Of the members of the news media I talked to about pro-tech media, some were backhandedly laudatory. “Mike Solana is a talented guy on a number of levels, some of them nefarious,” Brian Merchant, a tech columnist who wrote the book “Blood in the Machine: The Origins of the Rebellion Against Big Tech,” said. “Both in politically playing the game to get funding for his projects and also in being an effective asshole writer who can get attention on the internet.” Others exhibited the same instinct to “go direct” to their audiences as tech entrepreneurs. When I asked the Semafor founder Ben Smith for an interview, he wrote back, “Super interesting topic but I’d rather compete with you on this one than be a pundit. :)”

Emboldened by this chorus of combativeness, many of the pro-tech media’s luminaries and disciples are taking its agenda into the real world. 

Others were cautiously enthusiastic. “Why should journalists own the ethical obligation of informing people about the world?” said Eric Newcomer, a reporter who left Bloomberg in 2020 to start a Substack covering the tech industry. “Tech is oriented in a good way around productive solutions, but when it comes to the media they’ve just been whining and abrogating responsibility. So if these people say ‘We can do news better,’ well, good. Let them figure it out.”

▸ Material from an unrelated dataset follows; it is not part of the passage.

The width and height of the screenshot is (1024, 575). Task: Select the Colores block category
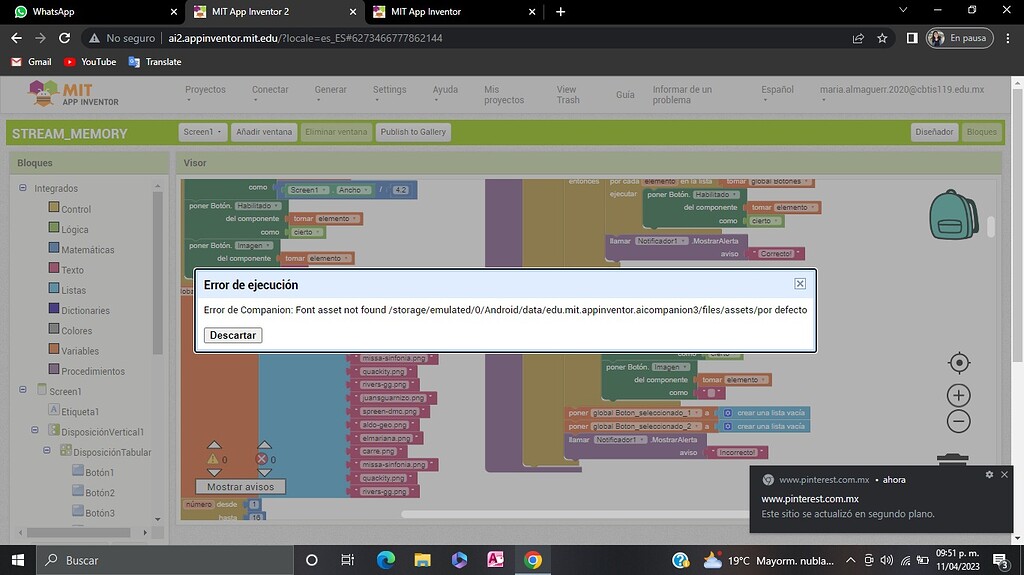(76, 331)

Some early pro-tech media ventures have already figured out that even the most avid enthusiasts will retreat from bland propaganda, no matter how sleekly packaged. Andreessen Horowitz’s publication Future, for example, launched in 2021 with a string of high-profile editorial hires and a glitzy website touting itself as “the future of media.” It failed to gain a loyal readership and shut down after just 18 months.

And even with monied backers, high-profile connections, and a bravado that captures the tech industry’s zeitgeist, building a successful media company in 2024 is a steep challenge. Media’s “business model is just completely fucked,” Solana says. As advertising dollars dry up for publishers, he’s been toying with different strategies for monetization. Still, Pirate Wires’ $20-a-month subscription fee is a steep price for what subscribers get: The site tends to stagnate, with several days often passing between single posts. Solana still assigns, edits, and writes the majority of the site’s content. “The truth is I have two full-time jobs right now and it’s absolutely miserable,” he said. Perhaps tellingly, he has no plans to leave Founders Fund anytime soon.

Still, as mistrust in traditional media remains high and readers flock to more identity-focused brands, these projects will likely only gain traction and play an increasingly important role in shaping how the tech industry sees itself and perceives its enemies. Lulu Cheng Meservey, a communications expert who has worked extensively with tech founders, told me that when she talks to entrepreneurs about the publications they’d most like to be covered in these days, “they will usually say The Information and Bloomberg, but also Pirate Wires or John Coogan.” More and more, tech’s elite are following Balaji Srinivasan’s advice in a recent Pirate Wires interview — “Don’t fucking talk to journalists” — and going to the pro-tech media to set the agenda.

But their success comes with an irony: The more they multiply, the more they’re starting to act like the media outlets they despise, shamelessly vying for attention and an edge in branding. On June 30, Solana posted a 3,000-word essay, called “We Are the Media Now,” that set his sights on a new target: his rising competition in the pro-tech media. He took on an uncharacteristically defensive tone listing Pirate Wires’ bona fides against the rest of the field: “I wrote about San Francisco local politics when the subject was somehow both considered silly and ‘mean.’ Today, that discourse is a core part of tech culture.” He ended with a message for “every billionaire in tech” looking to start their own media company: “The good news is you don’t need to build an ‘edgy new tech press outlet’ that doesn’t want communism. I already did that. You’re welcome.”

Solana seems keenly aware of this development. “The truth is,” he told me recently, deploying one of his favorite phrases, “the unfortunate truth, by the way, is that I think I’ve become a journalist. And I don’t love the feeling.”